EXERCISE DETAILS: Everything from the line containing "This screenshot has width=389, height=181." through the final line of the entries must be repeated exactly, and only that, without pictures.
=== Section Start ===
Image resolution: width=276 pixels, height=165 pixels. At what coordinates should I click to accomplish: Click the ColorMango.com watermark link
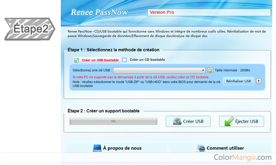pyautogui.click(x=242, y=157)
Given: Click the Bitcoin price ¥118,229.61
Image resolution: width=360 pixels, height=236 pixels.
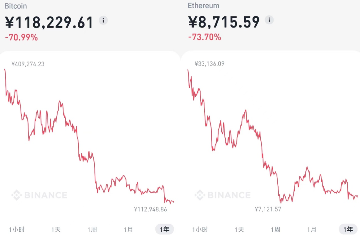Looking at the screenshot, I should click(49, 22).
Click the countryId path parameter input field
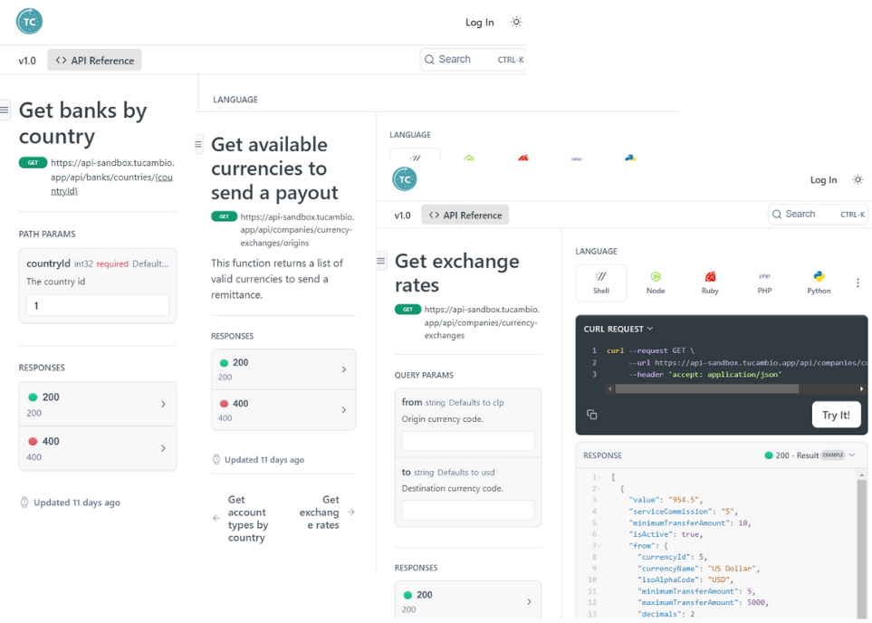Screen dimensions: 872x623 [x=97, y=306]
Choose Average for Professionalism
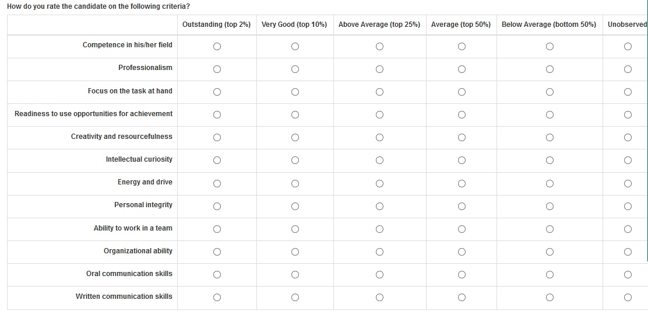 point(462,69)
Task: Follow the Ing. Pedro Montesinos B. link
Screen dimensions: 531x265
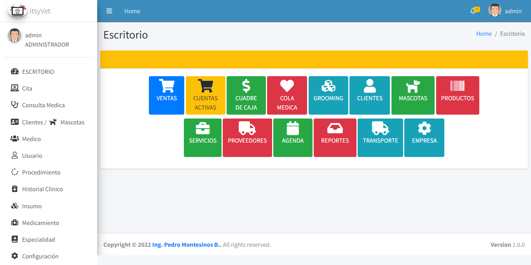Action: point(187,245)
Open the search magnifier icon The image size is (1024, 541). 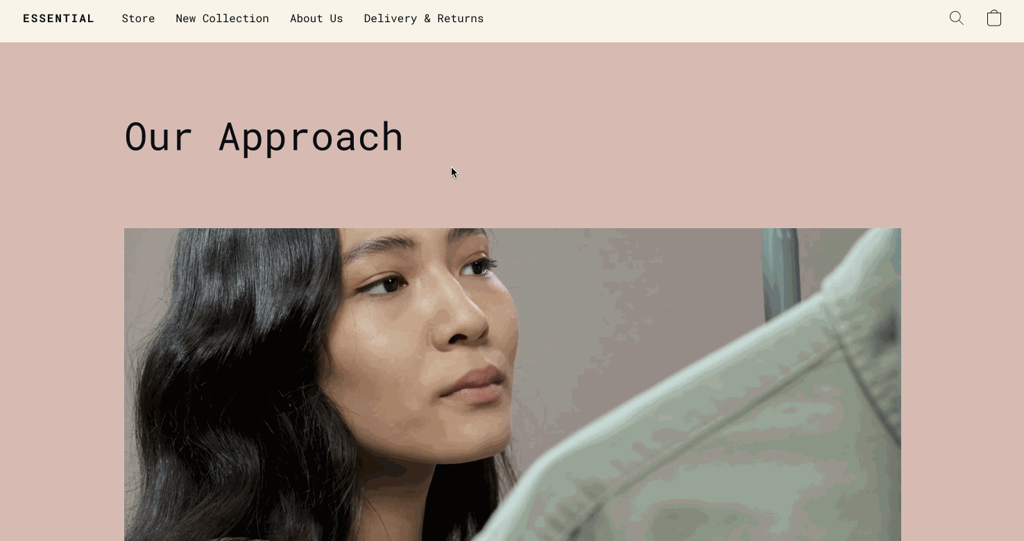tap(957, 18)
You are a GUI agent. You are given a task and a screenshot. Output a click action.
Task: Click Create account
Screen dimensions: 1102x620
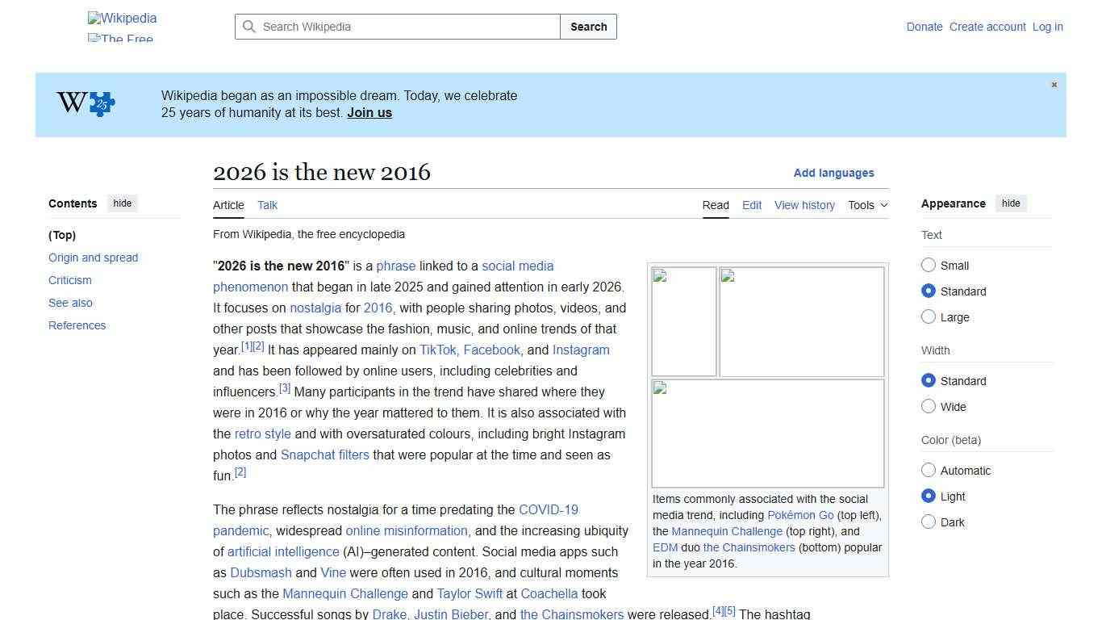point(987,27)
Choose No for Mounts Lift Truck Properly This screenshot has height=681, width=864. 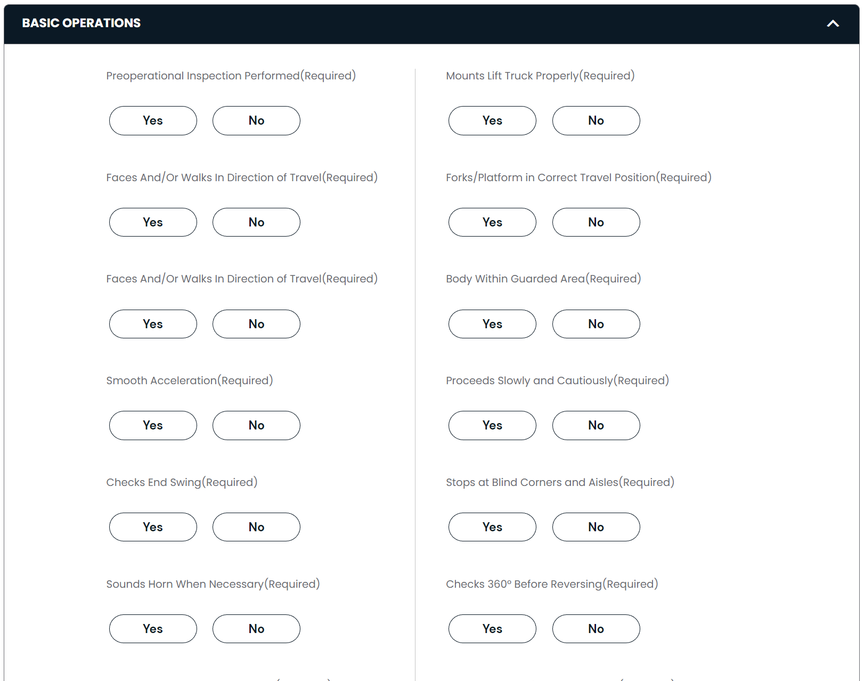[596, 120]
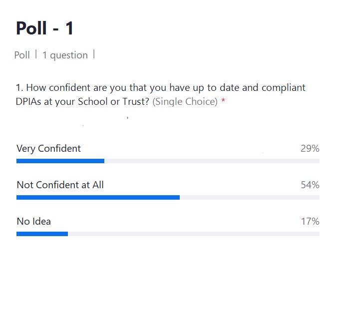Click the separator between Poll and 1 question
The image size is (339, 324).
pos(36,54)
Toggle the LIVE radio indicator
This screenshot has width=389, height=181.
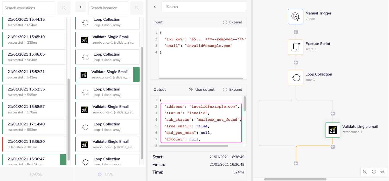click(x=100, y=174)
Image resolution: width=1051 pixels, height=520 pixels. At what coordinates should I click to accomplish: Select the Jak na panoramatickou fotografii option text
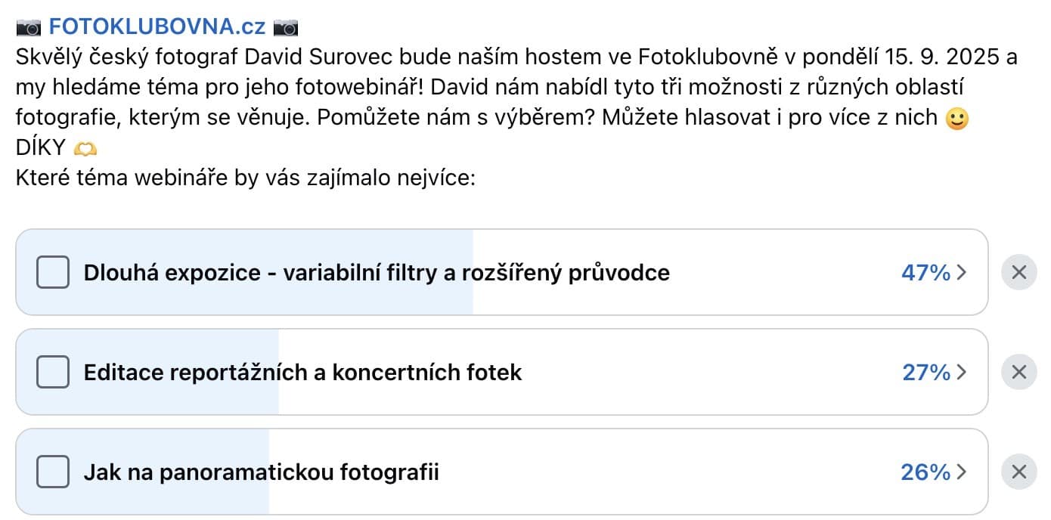click(x=262, y=473)
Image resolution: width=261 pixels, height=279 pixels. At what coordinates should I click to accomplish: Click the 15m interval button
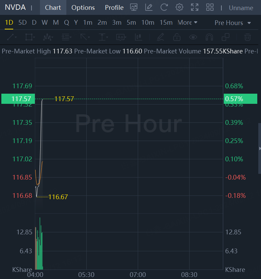[166, 23]
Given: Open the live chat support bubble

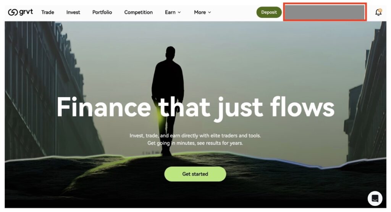Looking at the screenshot, I should coord(375,199).
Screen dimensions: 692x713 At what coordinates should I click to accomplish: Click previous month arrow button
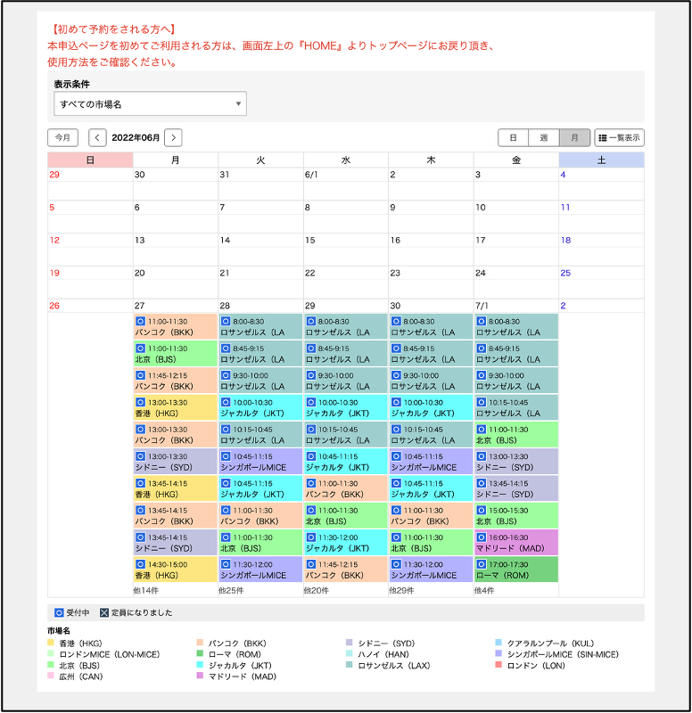97,137
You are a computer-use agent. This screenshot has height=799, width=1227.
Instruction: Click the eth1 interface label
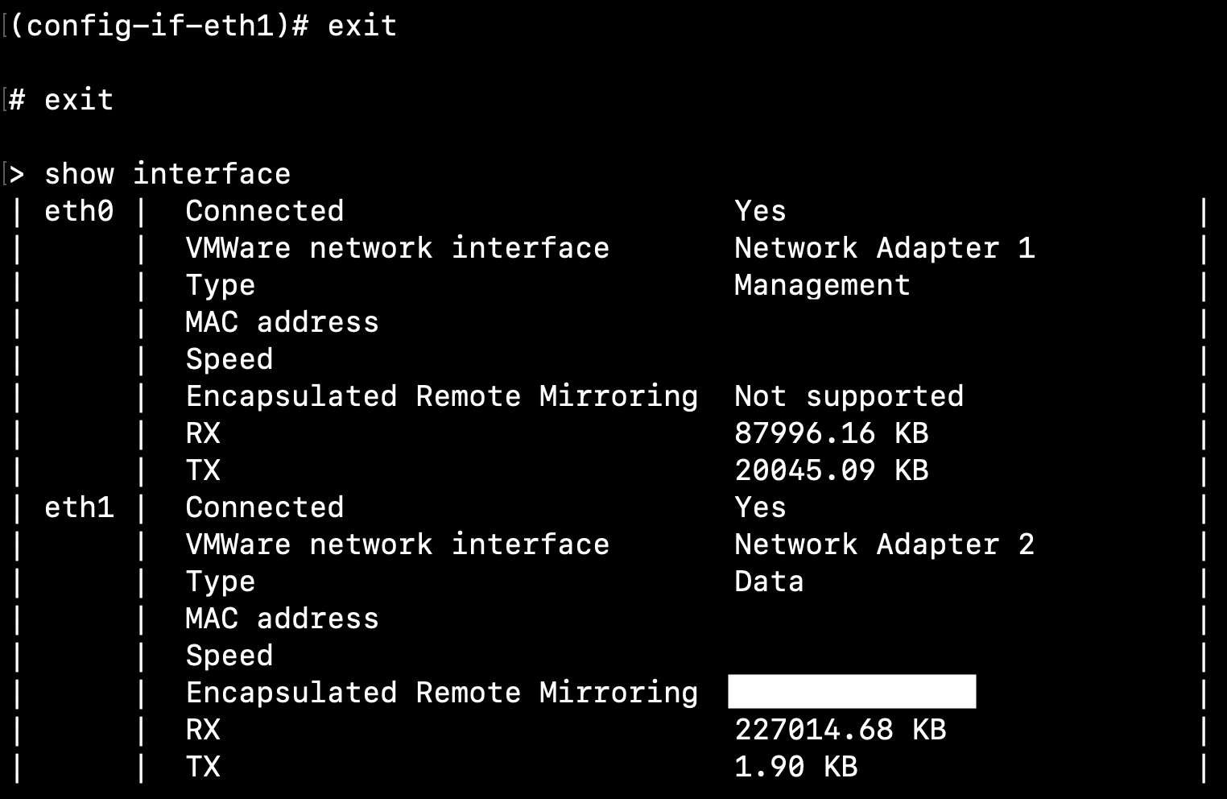[x=79, y=507]
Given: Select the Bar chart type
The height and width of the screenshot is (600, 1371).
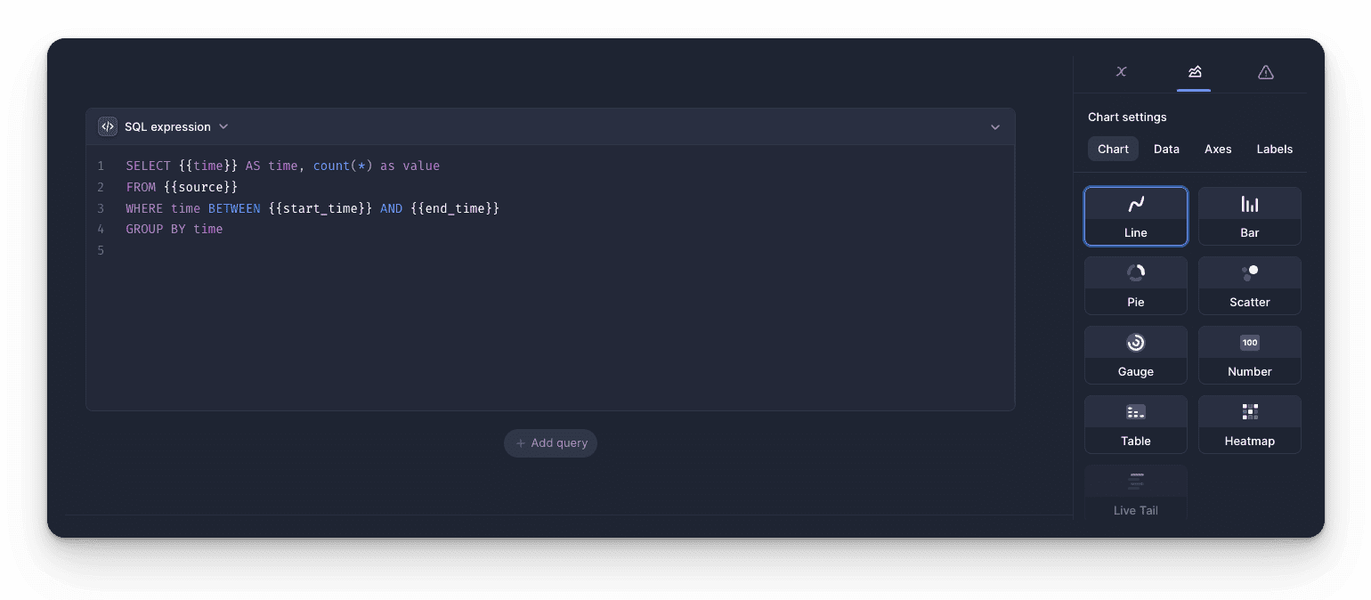Looking at the screenshot, I should coord(1249,215).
=== Section End ===
EXERCISE ANSWER:
This screenshot has width=389, height=181.
click(x=100, y=174)
Image resolution: width=1051 pixels, height=520 pixels. At what coordinates should I click to accomplish: Select the Jak na panoramatickou fotografii option text
click(x=262, y=473)
Image resolution: width=261 pixels, height=279 pixels. At what coordinates should I click to accomplish: Click the 15m interval button
[166, 23]
Given: Open the live chat support bubble

Looking at the screenshot, I should coord(375,199).
Screen dimensions: 692x713 At what coordinates should I click to accomplish: Click previous month arrow button
97,137
You are a computer-use agent. This screenshot has height=799, width=1227.
Instruction: Click the eth1 interface label
[x=79, y=507]
Given: Select the Bar chart type
The height and width of the screenshot is (600, 1371).
Looking at the screenshot, I should coord(1249,215).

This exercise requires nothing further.